Lebanese protesters' discontent against political elite grows

Published 15.11.2019 17:54
Updated 16.11.2019 00:26
Anti-government protesters wave Lebanese flags in front of a barricade set aflame on a road leading to the parliament building, Beirut, Nov. 13, 2019. (AP Photo)
Anti-government protesters wave Lebanese flags in front of a barricade set aflame on a road leading to the parliament building, Beirut, Nov. 13, 2019. (AP Photo)

Lebanese protesters blocked progress toward a new government as discontent with the political elite continues; the failure to designate a new prime minister is emblematic of the failed political system

Lebanon slid further into turmoil as anger among protesters mounted on Friday when three major Lebanese parties agreed to nominate Mohammad Safadi, the former finance minister, to the position of prime minister, suggesting progress towards a new government at a time of acute economic crisis.

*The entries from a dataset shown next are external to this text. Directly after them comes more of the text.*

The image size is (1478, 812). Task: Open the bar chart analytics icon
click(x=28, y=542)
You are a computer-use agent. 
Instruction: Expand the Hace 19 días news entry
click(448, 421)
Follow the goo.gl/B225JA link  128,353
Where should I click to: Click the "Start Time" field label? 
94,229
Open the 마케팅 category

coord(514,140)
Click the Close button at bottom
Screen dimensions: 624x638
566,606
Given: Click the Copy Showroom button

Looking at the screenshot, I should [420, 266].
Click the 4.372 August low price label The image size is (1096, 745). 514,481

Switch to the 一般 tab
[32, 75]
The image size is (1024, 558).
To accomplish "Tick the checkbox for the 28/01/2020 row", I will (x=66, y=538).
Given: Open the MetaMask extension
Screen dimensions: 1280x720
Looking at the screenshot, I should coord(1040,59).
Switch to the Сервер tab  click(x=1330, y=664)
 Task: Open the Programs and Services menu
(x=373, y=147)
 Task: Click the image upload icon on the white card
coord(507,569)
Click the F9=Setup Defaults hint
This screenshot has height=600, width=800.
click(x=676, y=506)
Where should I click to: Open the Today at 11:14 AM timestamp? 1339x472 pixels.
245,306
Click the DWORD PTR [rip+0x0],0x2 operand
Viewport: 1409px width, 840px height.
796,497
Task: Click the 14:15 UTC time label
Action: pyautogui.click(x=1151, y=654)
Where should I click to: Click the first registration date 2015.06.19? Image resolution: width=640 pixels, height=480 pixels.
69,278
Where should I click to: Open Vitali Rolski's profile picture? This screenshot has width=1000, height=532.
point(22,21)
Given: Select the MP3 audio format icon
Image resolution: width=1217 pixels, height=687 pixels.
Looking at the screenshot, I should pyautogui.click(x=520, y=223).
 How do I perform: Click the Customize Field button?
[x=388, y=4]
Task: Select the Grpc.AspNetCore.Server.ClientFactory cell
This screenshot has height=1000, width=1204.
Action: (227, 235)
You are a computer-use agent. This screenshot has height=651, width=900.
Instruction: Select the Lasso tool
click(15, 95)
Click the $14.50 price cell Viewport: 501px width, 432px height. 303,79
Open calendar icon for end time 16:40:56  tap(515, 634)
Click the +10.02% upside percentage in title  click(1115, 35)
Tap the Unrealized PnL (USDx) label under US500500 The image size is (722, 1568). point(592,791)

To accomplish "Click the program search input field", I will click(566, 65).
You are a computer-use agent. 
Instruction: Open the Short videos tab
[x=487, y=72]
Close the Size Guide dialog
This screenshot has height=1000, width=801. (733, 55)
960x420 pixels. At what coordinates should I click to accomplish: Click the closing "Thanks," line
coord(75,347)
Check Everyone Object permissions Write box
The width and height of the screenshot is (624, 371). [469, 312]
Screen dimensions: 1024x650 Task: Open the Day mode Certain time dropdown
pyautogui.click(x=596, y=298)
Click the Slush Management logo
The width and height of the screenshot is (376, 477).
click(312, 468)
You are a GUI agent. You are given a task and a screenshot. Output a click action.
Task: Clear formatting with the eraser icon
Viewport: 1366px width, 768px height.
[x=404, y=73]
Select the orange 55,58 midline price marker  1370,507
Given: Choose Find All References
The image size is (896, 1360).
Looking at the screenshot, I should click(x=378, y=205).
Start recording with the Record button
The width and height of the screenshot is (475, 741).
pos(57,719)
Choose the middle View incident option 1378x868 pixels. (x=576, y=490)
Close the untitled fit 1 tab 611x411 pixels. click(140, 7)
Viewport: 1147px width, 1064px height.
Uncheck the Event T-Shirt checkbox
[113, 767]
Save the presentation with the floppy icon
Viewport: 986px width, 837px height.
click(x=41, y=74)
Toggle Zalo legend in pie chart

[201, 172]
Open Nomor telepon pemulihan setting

Demonstrators in Tripoli wasted no time in rejecting Safadi, however, gathering in front of one of President Michel Aoun's properties to protest against the provocative nomination.

The consensus on Safadi emerged in a meeting late on Thursday between Hariri, a leading Sunni politician aligned with Western and Gulf states, and representatives of the Iran-backed Shiite group Hezbollah and its Shiite ally Amal. A source familiar with the meeting said Hariri had expressed no objections to Safadi's nomination, adding that MPs from Hariri's Future Movement would nominate Safadi in a formal process expected to begin soon.

One month after the start of nationwide protests, Lebanon is in serious political and economic trouble with no indication of its leaders agreeing on a new government to replace the outgoing government of Saad al-Hariri, who quit as premier on Oct. 29. Despite the magnitude of the economic crisis, the biggest since the war, leaders have not yet been able to agree a new cabinet or to tackle the grievances of demonstrators who say Lebanon has been ruined by corruption and sectarian cronyism. Although the protests have been overwhelmingly peaceful, a protester was shot dead in an altercation with soldiers on Tuesday. Caretaker Defense Minister Elias Bou Saab said tensions on the street and road closures "have reminded us of the civil war, what happened in 1975. And this situation is very dangerous." Protesters, who have remained on the streets, are demanding more and continue calling for the overthrow of the political class that has dominated the country since its 1975-1990 civil war.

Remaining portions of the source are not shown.